### PROBLEM TO WORK ON
The reply should hold every line of the data below, unchanged, and none of the pictures.
++++ RECORDS FOR THIS EXERCISE
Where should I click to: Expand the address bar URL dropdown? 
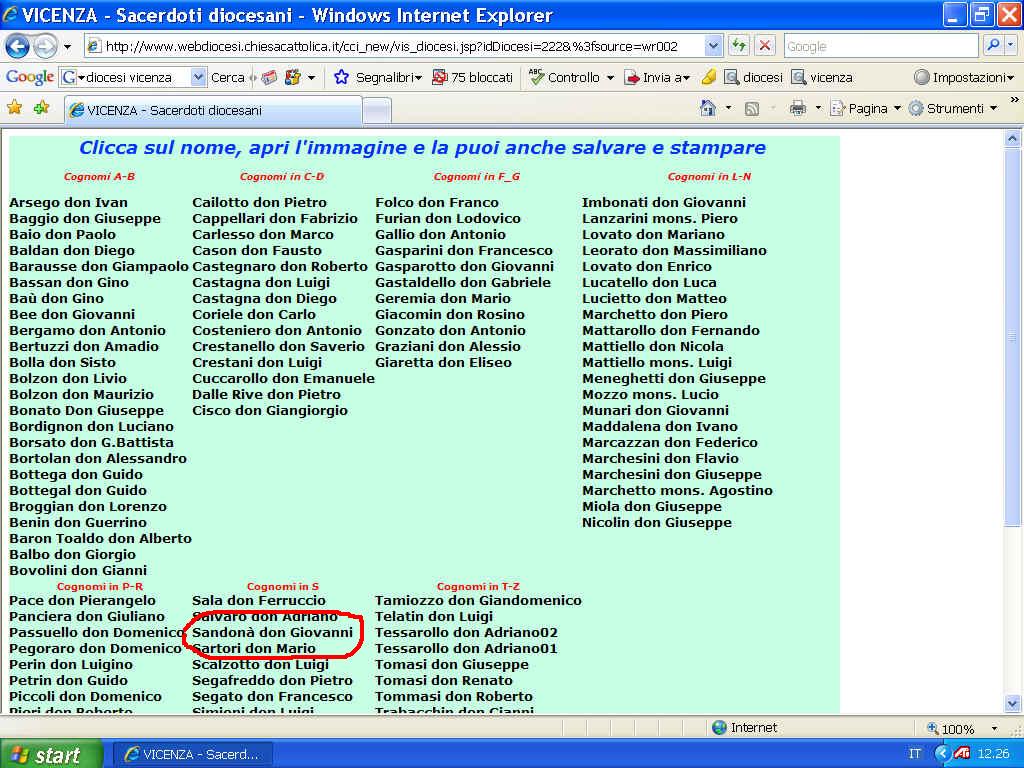click(713, 46)
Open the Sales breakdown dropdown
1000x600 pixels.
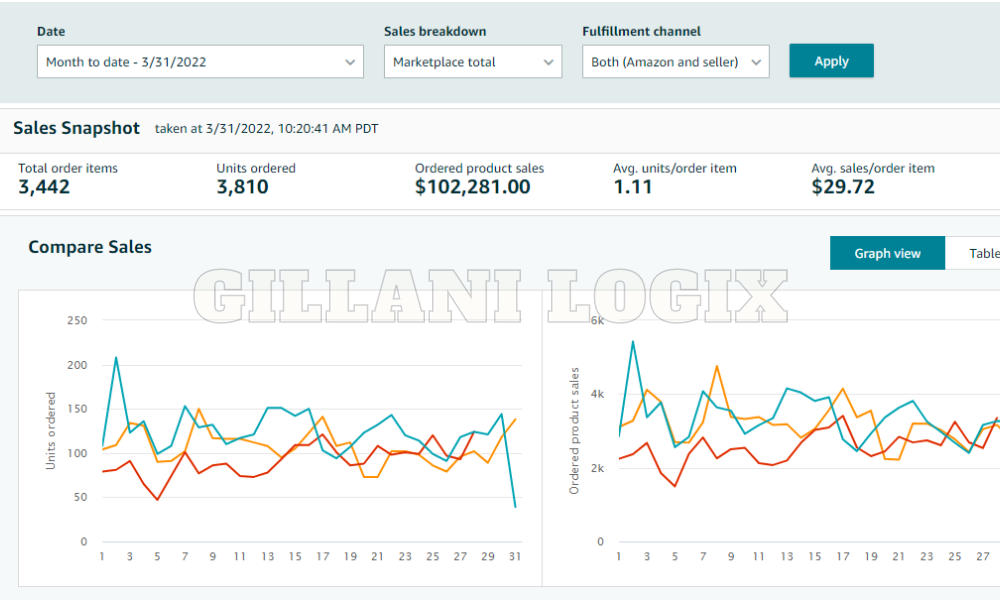tap(472, 61)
++++++++
### ANSWER
Where should I click to: Expand the address bar URL dropdown? 
click(713, 46)
Open the Sales breakdown dropdown
1000x600 pixels.
tap(472, 61)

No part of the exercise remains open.